== TASK GOAL ==
Write out exactly the lines of the entries below from the one holding "Click the sba alias tag" to the one holding "Switch assets panel to grid view", inclusive, and leave out all other lines.

== RECORD EXCERPTS ==
● ● ● ●

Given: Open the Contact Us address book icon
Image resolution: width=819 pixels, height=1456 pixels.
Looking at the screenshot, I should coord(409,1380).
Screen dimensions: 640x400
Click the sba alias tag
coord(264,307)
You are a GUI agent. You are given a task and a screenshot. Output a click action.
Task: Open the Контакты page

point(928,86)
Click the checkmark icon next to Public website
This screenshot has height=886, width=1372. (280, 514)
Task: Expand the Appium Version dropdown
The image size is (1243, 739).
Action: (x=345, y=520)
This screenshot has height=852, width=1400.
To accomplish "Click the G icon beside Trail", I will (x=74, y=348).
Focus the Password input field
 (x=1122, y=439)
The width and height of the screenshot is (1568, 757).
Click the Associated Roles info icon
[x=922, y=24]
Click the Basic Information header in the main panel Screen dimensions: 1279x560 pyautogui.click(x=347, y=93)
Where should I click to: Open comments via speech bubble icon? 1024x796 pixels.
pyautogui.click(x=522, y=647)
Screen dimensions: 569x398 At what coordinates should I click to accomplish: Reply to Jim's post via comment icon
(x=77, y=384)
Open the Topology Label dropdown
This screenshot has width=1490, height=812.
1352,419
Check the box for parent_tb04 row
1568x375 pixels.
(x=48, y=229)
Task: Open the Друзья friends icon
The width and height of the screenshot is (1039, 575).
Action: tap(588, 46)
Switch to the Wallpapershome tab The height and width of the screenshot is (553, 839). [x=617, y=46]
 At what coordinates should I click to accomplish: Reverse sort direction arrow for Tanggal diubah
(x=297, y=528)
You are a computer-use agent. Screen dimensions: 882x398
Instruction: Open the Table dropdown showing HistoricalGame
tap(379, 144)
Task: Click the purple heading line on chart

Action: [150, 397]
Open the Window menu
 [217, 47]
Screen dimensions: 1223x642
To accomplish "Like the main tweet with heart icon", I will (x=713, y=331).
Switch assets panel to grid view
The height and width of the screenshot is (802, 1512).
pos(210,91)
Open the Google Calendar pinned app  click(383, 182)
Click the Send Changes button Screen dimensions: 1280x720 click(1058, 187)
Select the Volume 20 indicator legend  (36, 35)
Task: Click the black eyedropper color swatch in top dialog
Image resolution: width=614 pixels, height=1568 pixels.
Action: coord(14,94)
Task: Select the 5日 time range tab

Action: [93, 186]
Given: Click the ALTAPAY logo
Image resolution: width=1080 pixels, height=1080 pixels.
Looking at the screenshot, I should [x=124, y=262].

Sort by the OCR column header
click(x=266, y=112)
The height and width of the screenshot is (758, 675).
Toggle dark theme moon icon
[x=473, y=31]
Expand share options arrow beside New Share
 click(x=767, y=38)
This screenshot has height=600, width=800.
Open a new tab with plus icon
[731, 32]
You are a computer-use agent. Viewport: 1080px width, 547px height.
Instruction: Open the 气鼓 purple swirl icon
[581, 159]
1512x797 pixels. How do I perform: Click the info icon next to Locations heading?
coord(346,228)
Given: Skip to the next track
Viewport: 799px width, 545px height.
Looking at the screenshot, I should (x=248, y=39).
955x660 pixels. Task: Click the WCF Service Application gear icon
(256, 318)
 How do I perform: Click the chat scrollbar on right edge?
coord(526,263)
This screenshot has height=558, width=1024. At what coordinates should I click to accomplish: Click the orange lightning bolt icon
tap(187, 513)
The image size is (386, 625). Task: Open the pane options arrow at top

● ● ● ●

== SOLUTION TO THE PROBLEM ==
Click the sba alias tag
coord(264,307)
You are a GUI agent. You are given a task and a screenshot. Output a click action.
Task: Open the Контакты page

point(928,86)
Click the checkmark icon next to Public website
This screenshot has height=886, width=1372. (280, 514)
Task: Expand the Appium Version dropdown
The image size is (1243, 739).
Action: (x=345, y=520)
This screenshot has height=852, width=1400.
To accomplish "Click the G icon beside Trail", I will (x=74, y=348).
Focus the Password input field
 (x=1122, y=439)
The width and height of the screenshot is (1568, 757).
Click the Associated Roles info icon
[x=922, y=24]
Click the Basic Information header in the main panel Screen dimensions: 1279x560 pyautogui.click(x=347, y=93)
Where should I click to: Open comments via speech bubble icon? 1024x796 pixels.
pyautogui.click(x=522, y=647)
Screen dimensions: 569x398 At what coordinates should I click to accomplish: Reply to Jim's post via comment icon
(x=77, y=384)
Open the Topology Label dropdown
This screenshot has width=1490, height=812.
1352,419
Check the box for parent_tb04 row
1568x375 pixels.
(x=48, y=229)
Task: Open the Друзья friends icon
The width and height of the screenshot is (1039, 575).
Action: tap(588, 46)
Switch to the Wallpapershome tab The height and width of the screenshot is (553, 839). [x=617, y=46]
 At what coordinates should I click to accomplish: Reverse sort direction arrow for Tanggal diubah
(x=297, y=528)
You are a computer-use agent. Screen dimensions: 882x398
Instruction: Open the Table dropdown showing HistoricalGame
tap(379, 144)
Task: Click the purple heading line on chart

Action: [150, 397]
Open the Window menu
 [217, 47]
Screen dimensions: 1223x642
To accomplish "Like the main tweet with heart icon", I will (x=713, y=331).
Switch assets panel to grid view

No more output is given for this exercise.